11 réflexions sur « Marie-Lys Bibeyran contre les châteaux du Médoc »

  1. Manee, sur la vigne et les vergers de pruniers il y a 15 traitements au minimum, c’est le programme que concoctent les techniciens pour les agriculteurs.Je pense qu’il y en a moins sur les céréales.

  2. Petite question un peu bète peut etre mais bon question tout de meme, si mes souvenirs sont bons, le raisin une fois récolté et mis en presse n est pas spécialement lavé, ce qui veut dire que toutes ces doses de pesticides se retrouvent au moins en partie dans le jus qui fait le vin ? Pas top, les escargots et les araignées passe encore mais toute cette chimie, ça donne meme plus envie de boire un coup de rouge….

  3. Rien à voir ou presque pusque c est dans ce monde que l on vie, 20 pauvres filles ont encore été enlevées, quasi au meme endroit, au Nigeria alors que le monde se fout totalement de l horrible sort qui les attends puisque le foot c’est plus important, ben oui. Si au lieux de dépenser tout se fric pour rien et qu au lieu de hurler pour rien assis sur un canapé tout les footeux et sympatisants prenaient l avion pour Abouja, à 1 milliard on arriverait surrement à les retrouver et à péter la gueule aux ravisseurs, non?

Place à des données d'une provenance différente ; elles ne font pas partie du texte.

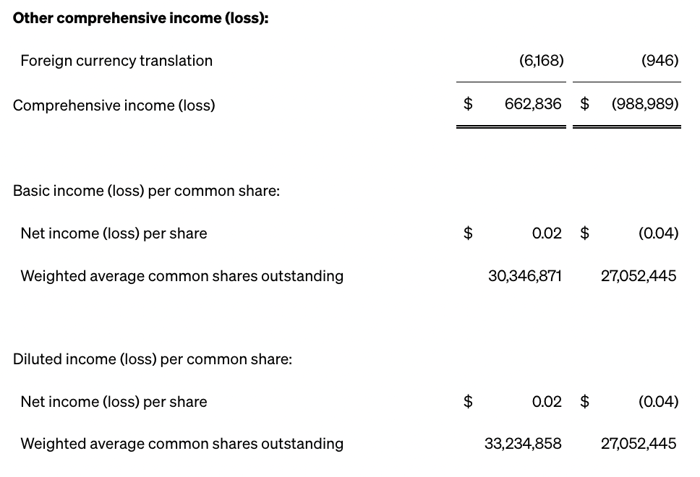The height and width of the screenshot is (477, 700).
Task: Select Weighted average shares label under Diluted
Action: 182,444
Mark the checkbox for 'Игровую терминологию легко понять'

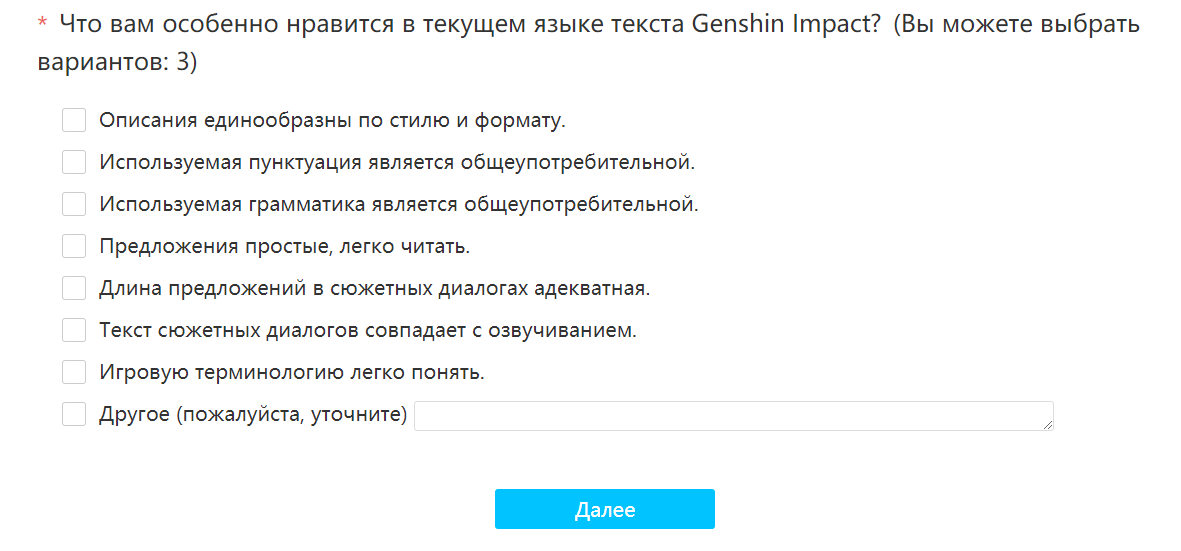pyautogui.click(x=74, y=373)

  4. Arno, faut essayer de remonter un peu aux sources… Ayant lu l’article de Fabrice il est clair qu’il serait vain de « peter la gueule » aux prolos de l’epandage, qui de toutes facons sont passes a pertes et profits par les decideurs, et surtout que comme ils sont aux premieres loges certains comme Marie-Lys Bibeyran agissent infiniment plus qu’un consommateur de vin qui se contente d’avoir « une opinion »… Et de maniere similaire, il faudrait avant tout etablir avec plus de clarte qui sont les commanditaires de ces crimes atroces au Nigeria, c’est a dire qui les finance, les dirige et les protege, et c’est clair pour beaucoup de gens que cette strategie n’a pas ete elaboree et n’est pas controlee depuis le Nigeria, qui a probablement bien d’autres chats a fouetter, mais plutot au sein des « services » d’un groupe de pays Occidentaux… Dont NOUS sommes indirectement responsables puisque nous pretendons elire nos decideurs!